Alpert Medical School of Brown University, Department of Psychiatry and Human Behavior, Providence, RI, USA.
University of Notre Dame, Department of Psychology, Notre Dame, IN, USA.
J Affect Disord. 2020 May 1;268:206-214. doi: 10.1016/j.jad.2020.02.048. Epub 2020 Feb 28.
The current study aimed to classify recent and lifetime suicide attempt history among youth presenting to medical settings using machine learning (ML) as applied to a behavioral health screen self-report survey.
In the current study, 13,325 (mean age = 17.06, SD = 2.61) pediatric primary care patients from rural, semi-urban, and urban areas of Pennsylvania and 12,001 (mean age = 15.79, SD = 1.40) pediatric patients from an urban children's hospital emergency department were included in the analyses. We used two methods of ML (decision trees, random forests) to (a) generate algorithms to classify suicide attempt history, and (b) validate generated algorithms within and across samples to assess model performance. We also employed ridge regression to evaluate performance of the ML approaches.
Our findings demonstrate that ML approaches did not enhance our ability to classify lifetime or recent suicide attempt history among youth across medical care settings, suggesting that relationships may be mainly linear and non-interactive. In line with prior research, a history of suicide planning, active suicidal ideation, passive suicidal ideation, and nonsuicidal self-injury emerged as relatively important correlates of suicide attempt.
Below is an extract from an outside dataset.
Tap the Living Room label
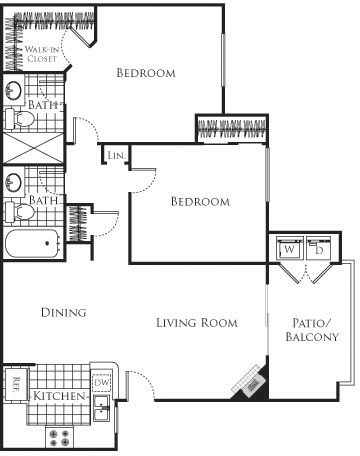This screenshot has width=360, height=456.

The cross-sectional nature of the current study prevents us from determining the extent to which the important variables identified confer risk for future suicidal behavior.
The present study underscores the importance of suicide risk screenings that focus on the assessment of active and passive suicidal ideation and suicide planning, in addition to nonsuicidal self-injury, across pediatric medical settings.
本研究旨在通过机器学习(ML)对行为健康筛查自我报告调查进行应用,对就诊于医疗环境的青少年进行近期和终生自杀尝试史的分类。
在本研究中,宾夕法尼亚州农村、半城市和城市地区的 13325 名(平均年龄=17.06,SD=2.61)儿科初级保健患者和 12001 名(平均年龄=15.79,SD=1.40)城市儿童医院急诊部的儿科患者被纳入分析。我们使用两种机器学习方法(决策树、随机森林)来:(a)生成算法以分类自杀尝试史,以及(b)在样本内和跨样本验证生成的算法,以评估模型性能。我们还采用岭回归来评估 ML 方法的性能。
我们的研究结果表明,ML 方法并没有增强我们在医疗保健环境中对青少年终生或近期自杀尝试史进行分类的能力,这表明关系可能主要是线性的且非交互的。与先前的研究一致,自杀计划史、主动自杀意念、被动自杀意念和非自杀性自伤是自杀尝试的相对重要的相关因素。
本研究的横断面性质限制了我们确定所确定的重要变量对未来自杀行为风险的程度。
本研究强调了在儿科医疗环境中,除了非自杀性自伤外,还应重点关注对主动和被动自杀意念和自杀计划的评估,进行自杀风险筛查的重要性。